Los civiles que tienen una relación directa con los mandos, en este caso, el Presidente y el Ministro de la Defensa, también deben responder ante el pueblo y la comunidad internacional, ya que el primero da las instrucciones y el segundo las transmite a la cúpula armada (la moción de censura al Ministro va en la dirección correcta). En el país de los eufemismos (la incapacidad de llamar las cosas por su nombre) las órdenes de muerte siempre vienen envueltas en papel de caramelo, para la muestra un botón: «desplegar su máxima capacidad operacional para que dentro de la proporcionalidad y dentro del estricto cumplimiento de los derechos humanos y su protección» (blablablá), cuando sabemos que del choque entre militares y civiles desarmados solo podemos esperar la arbitrariedad y la muerte. Por ejemplo, en el caso de los crímenes de Estado vulgarizados como “falsos positivos”, ni en la directiva ministerial que estableció incentivos para las bajas en combate, ni en las órdenes de operaciones de los oficiales aparece explícita una orden de muerte, la comisión de un crimen. Todo está sobreentendido en Colombia. Un verbo tan ambiguo como neutralizar puede significar el asesinato de una persona, impedir que se cometa un delito o simplemente contrarrestar el efecto de una causa.

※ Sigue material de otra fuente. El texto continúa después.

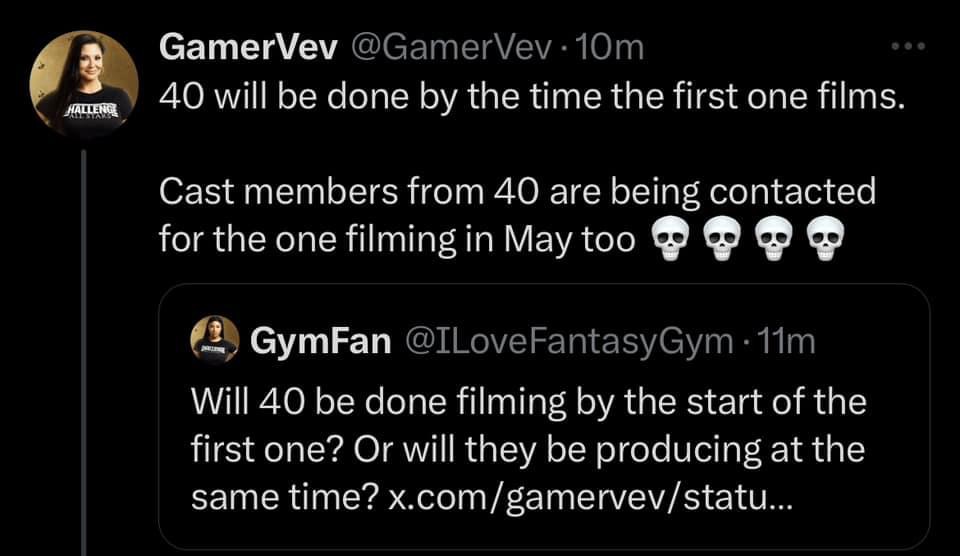
Task: Open GymFan's small profile avatar
Action: 215,340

Los muchachos y muchachas en las calles son una esperanza de que no todo está perdido en Colombia, que el nuevo país aún sin rostro definido, asoma entre los cantos y consignas, las cabezas rotas y los ojos apagados; los gases y las estampidas, el sueño de una vida más auténtica y solidaria. Hay que recordarles a las autoridades que mal y provisoriamente gobiernan esta doliente república, las palabras de Salvador Allende el día de su sacrificio (Las recientes elecciones constituyentes en Chile demuestran cuánta sabiduría y razón hay en ellas): «No se detienen los procesos sociales ni con el crimen ni con la fuerza. La historia es nuestra y la hacen los pueblos…» Quizás se demore aún un juicio a los responsables de este crimen de lesa humanidad contra el pueblo colombiano: la sangre de los jóvenes asesinados nunca dejará de clamar por la justicia.